** Opening Records to use block **

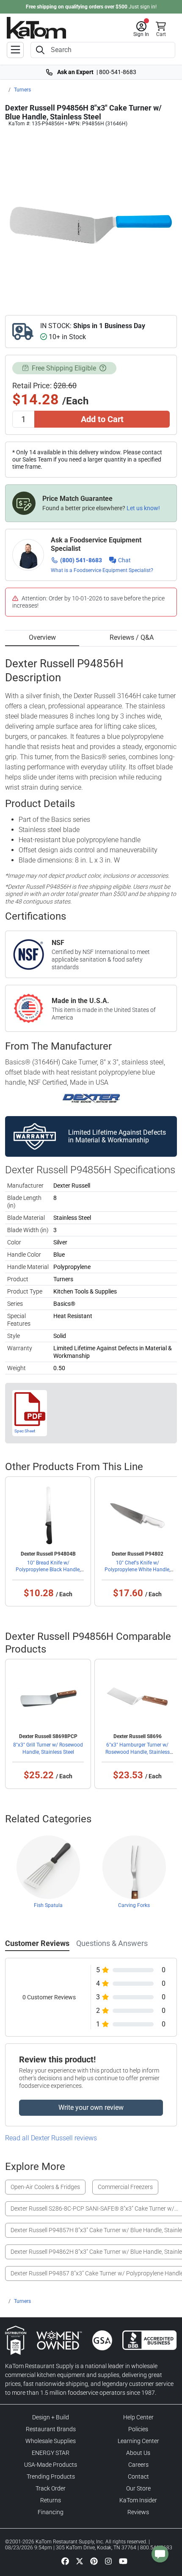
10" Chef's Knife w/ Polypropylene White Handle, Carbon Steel (137, 1569)
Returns (50, 2500)
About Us (138, 2452)
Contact (138, 2476)
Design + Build (50, 2417)
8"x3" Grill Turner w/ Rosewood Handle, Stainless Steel (48, 1748)
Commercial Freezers (125, 2187)
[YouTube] (123, 2561)
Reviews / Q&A (132, 637)
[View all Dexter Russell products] (91, 1098)
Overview (42, 637)
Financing (50, 2512)
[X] (79, 2561)
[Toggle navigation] (15, 50)
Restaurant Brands (51, 2429)
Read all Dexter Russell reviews (51, 2138)
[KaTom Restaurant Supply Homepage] (36, 28)
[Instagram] (108, 2561)
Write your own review (91, 2107)
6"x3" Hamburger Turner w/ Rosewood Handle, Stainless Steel (137, 1751)
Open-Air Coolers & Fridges (45, 2187)
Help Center (138, 2417)
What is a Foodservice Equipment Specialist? (102, 570)
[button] (141, 29)
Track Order (51, 2488)
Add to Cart (102, 419)
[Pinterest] (94, 2561)
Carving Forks (134, 1905)
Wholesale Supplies (50, 2441)
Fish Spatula (48, 1905)
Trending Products (51, 2476)
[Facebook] (65, 2561)
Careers (138, 2464)
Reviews (138, 2512)
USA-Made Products (50, 2464)
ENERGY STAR (50, 2452)
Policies (138, 2429)
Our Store (138, 2488)
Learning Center (138, 2441)
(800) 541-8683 (81, 560)
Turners (22, 90)
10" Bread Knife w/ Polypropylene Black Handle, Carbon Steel (48, 1569)
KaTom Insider (138, 2500)
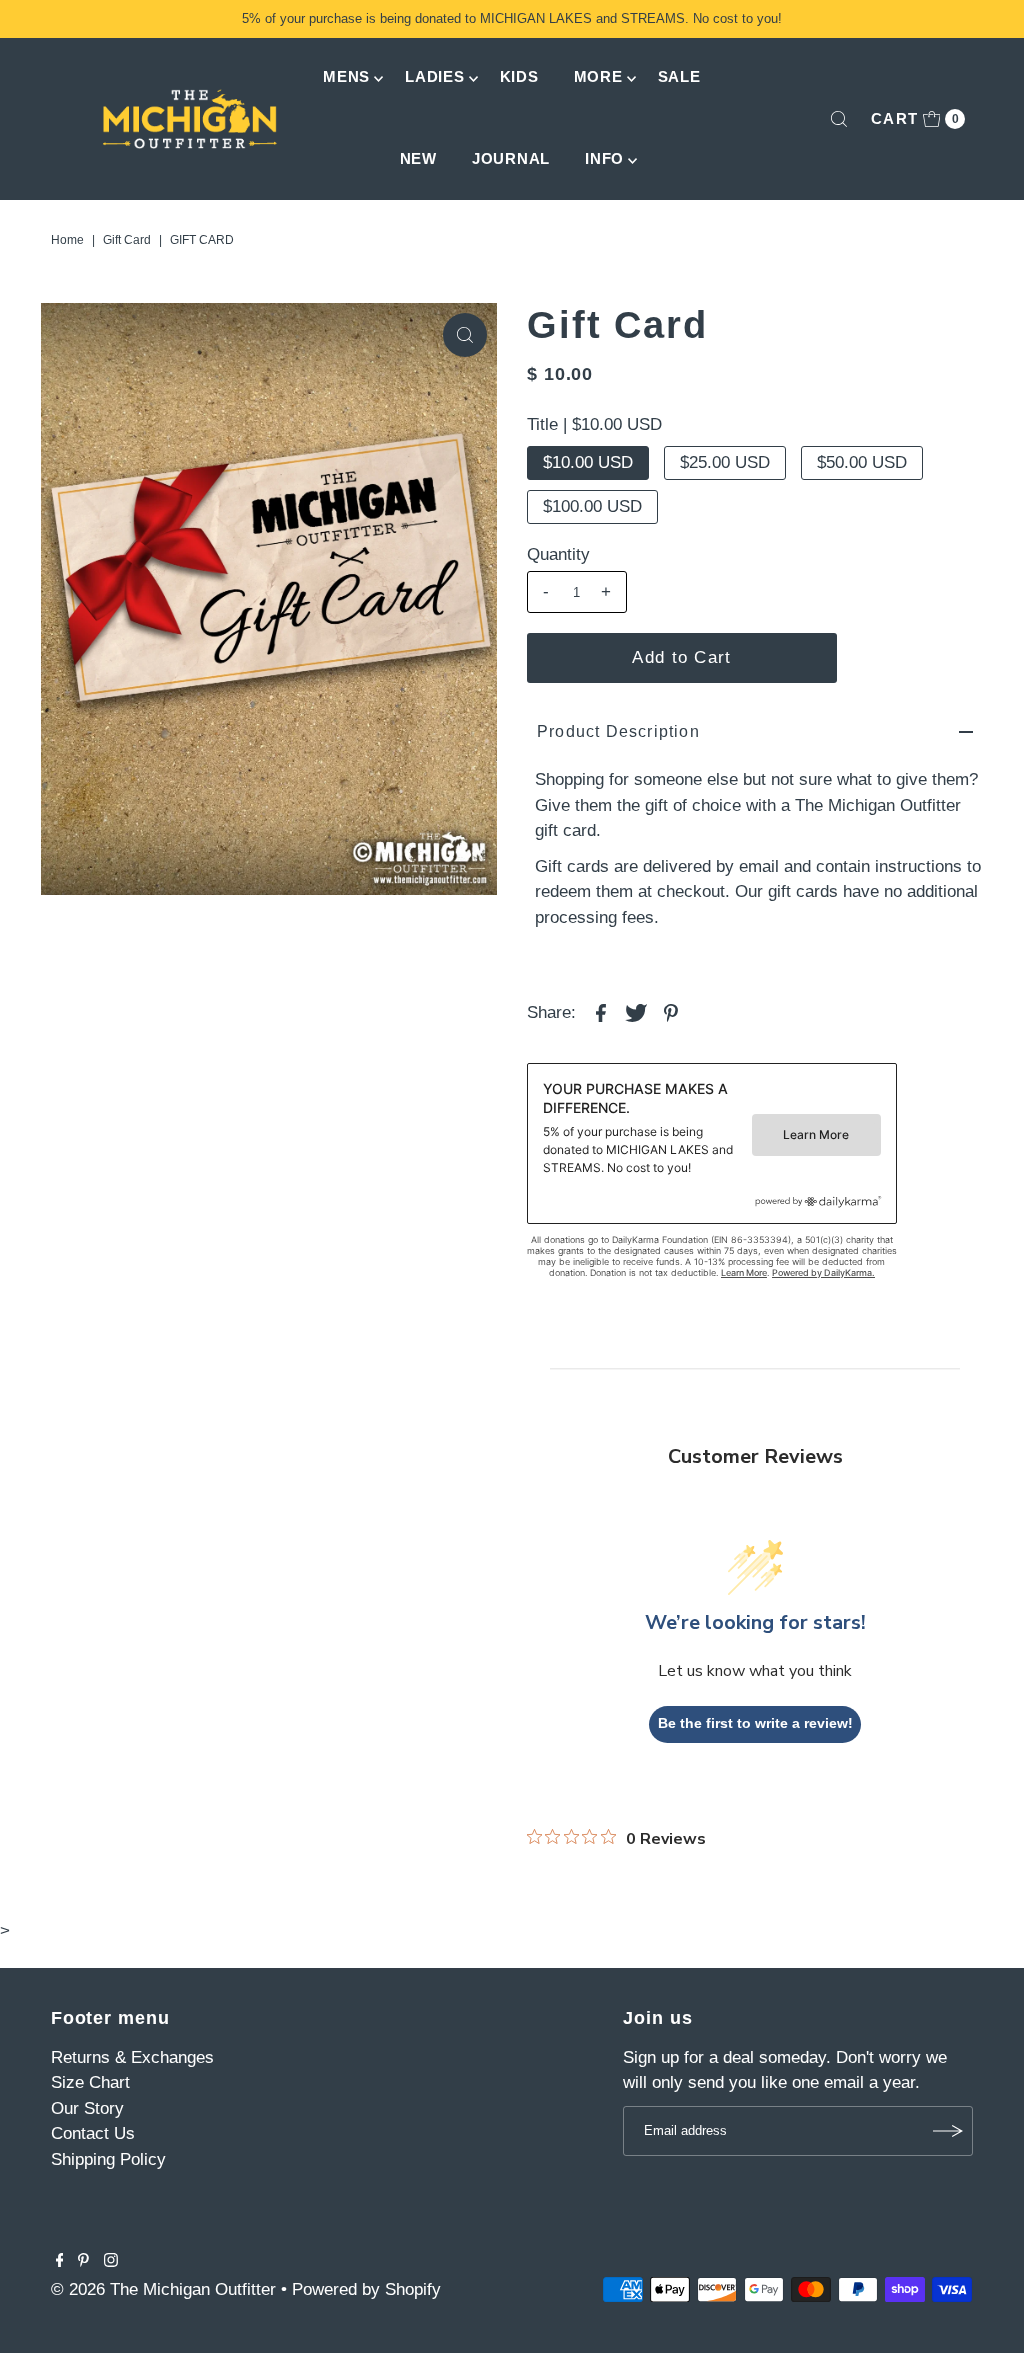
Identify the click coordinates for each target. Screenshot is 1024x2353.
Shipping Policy (108, 2159)
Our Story (87, 2108)
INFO (604, 158)
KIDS (519, 76)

** Closing Records to use block **

### What you will do
Scan the entries above and work out how many lines include the word "Restaurant"; the reply is that number alone.

### Solution to the exercise
2